Говоря о Петербурге, он выхвалял только красоту города и обширность Зимнего дворца, и я ему при сем случае напомнил путешествие, совершенное нами с государем по чердакам дворца, при чем он тогда тоже находился. Я напомнил ему также о картине Кагульского сражения, которую я тогда рекомендовал государю, которую выписали, и которая его величеству не понравилась, и я ему назвал еще портрет Петра Великого, который я в Киеве видел у Шиянова. Когда же разговаривали о Москве, то великий князь хвалился искусственными водами, коими он лечился и от которых он получил совершенное облегчение в болезни своей. Он приглашал меня также навестить в Москве кадетский корпус, ибо знал, что я в Петербурге занимался осмотром всех учебных заведений, о коих он также изложил несколько суждений, но касавшихся единственно до наружного устройства оных. Я заметил в нем, однако же, отеческое попечение о детях, коих воспитание ему было поручено. Говорили о нравственности их, которую недостаточно сберегали при поступлении сих молодых людей в армию, и он показал к ним большое участие; судил о Дворянском полку, коего дурное устройство ему, по-видимому, также известно, ибо он сказал, что в сем отношении еще очень много дела осталось.

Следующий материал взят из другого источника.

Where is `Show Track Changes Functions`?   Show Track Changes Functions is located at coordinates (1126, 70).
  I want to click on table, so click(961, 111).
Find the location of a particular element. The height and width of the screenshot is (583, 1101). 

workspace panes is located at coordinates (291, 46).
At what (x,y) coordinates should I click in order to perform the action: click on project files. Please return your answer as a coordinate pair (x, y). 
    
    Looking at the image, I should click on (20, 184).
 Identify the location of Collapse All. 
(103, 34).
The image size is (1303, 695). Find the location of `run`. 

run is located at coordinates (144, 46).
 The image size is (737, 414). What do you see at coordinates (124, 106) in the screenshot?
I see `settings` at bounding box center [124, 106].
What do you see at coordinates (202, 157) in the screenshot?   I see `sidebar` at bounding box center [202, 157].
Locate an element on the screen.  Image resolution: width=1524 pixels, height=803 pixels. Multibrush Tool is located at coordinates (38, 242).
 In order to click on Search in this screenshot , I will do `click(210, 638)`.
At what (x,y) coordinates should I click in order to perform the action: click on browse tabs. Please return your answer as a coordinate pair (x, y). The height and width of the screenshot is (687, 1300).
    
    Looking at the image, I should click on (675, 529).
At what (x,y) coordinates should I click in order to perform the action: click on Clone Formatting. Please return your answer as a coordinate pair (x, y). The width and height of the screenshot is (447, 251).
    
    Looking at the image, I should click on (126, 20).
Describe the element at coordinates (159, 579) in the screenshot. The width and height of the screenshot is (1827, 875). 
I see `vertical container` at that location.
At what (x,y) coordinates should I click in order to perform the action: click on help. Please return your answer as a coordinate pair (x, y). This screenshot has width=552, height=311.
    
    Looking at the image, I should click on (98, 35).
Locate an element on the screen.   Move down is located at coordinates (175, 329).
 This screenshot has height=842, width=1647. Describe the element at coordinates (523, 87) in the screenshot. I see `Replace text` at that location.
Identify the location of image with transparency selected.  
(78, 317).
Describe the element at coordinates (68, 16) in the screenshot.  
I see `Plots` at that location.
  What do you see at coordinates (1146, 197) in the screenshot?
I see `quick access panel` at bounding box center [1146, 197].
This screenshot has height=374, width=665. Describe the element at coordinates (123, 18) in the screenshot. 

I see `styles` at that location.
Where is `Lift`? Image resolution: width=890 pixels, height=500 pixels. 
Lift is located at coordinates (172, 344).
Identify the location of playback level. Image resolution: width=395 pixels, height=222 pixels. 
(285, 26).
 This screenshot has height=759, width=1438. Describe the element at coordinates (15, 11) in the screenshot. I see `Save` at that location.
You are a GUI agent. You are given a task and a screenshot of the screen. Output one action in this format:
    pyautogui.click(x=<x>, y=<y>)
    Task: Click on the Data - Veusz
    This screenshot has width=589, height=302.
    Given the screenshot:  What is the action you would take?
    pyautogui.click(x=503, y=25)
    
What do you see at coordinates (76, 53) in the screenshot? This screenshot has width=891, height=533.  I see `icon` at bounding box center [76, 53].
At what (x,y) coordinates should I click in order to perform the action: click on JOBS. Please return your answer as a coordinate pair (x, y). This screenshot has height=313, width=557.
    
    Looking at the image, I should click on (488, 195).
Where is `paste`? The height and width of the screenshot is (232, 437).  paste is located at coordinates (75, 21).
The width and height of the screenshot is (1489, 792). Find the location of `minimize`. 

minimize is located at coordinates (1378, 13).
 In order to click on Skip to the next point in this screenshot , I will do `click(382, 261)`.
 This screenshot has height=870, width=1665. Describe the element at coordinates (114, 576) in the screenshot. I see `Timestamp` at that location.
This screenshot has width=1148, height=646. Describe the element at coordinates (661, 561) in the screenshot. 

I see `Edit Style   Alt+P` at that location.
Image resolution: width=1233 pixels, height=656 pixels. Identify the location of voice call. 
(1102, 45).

Я говорил Михаилу Павловичу, что с прибытием в Москву я немедленно навещу своего старого начальника А. П. Ермолова. Он с удовольствием вспомнил о нем, приказал ему кланяться и спросил, почему он не является к своей должности в Совет? На это я отвечал, что полагал сему причиной болезнь его.

Судили также о вновь изобретенном ружье Роберта, коему делали несколько опытов в Петербурге и признали весьма выгодным для введения в пехоте, потому что из него можно гораздо большее число выстрелов сделать в короткое время. Он желал узнать мое мнение. Я сказал, что введением сего ружья сделают совершенно противное тому, что надобно (ибо и ныне уже пехота наша без меры и надобности стреляет), что привычку сию надобно бы извести в войсках, а не усиливать оружием, дающим способ к сему; что у нас с сим ружьем войска перестанут драться, и не достанет никогда патронов. Он улыбнулся, но признал мысль сию справедливой. Наконец, собираясь на смотр в военные поселения, он встал, простился со мной и поехал; а вслед за ним и я, будучи весьма доволен двумя часами, проведенными в беседе великого князя, а еще более тем, что убедился в добрых свойствах его и в верном взгляде на предметы, который он, может быть, скрывает, пребывая в Петербурге.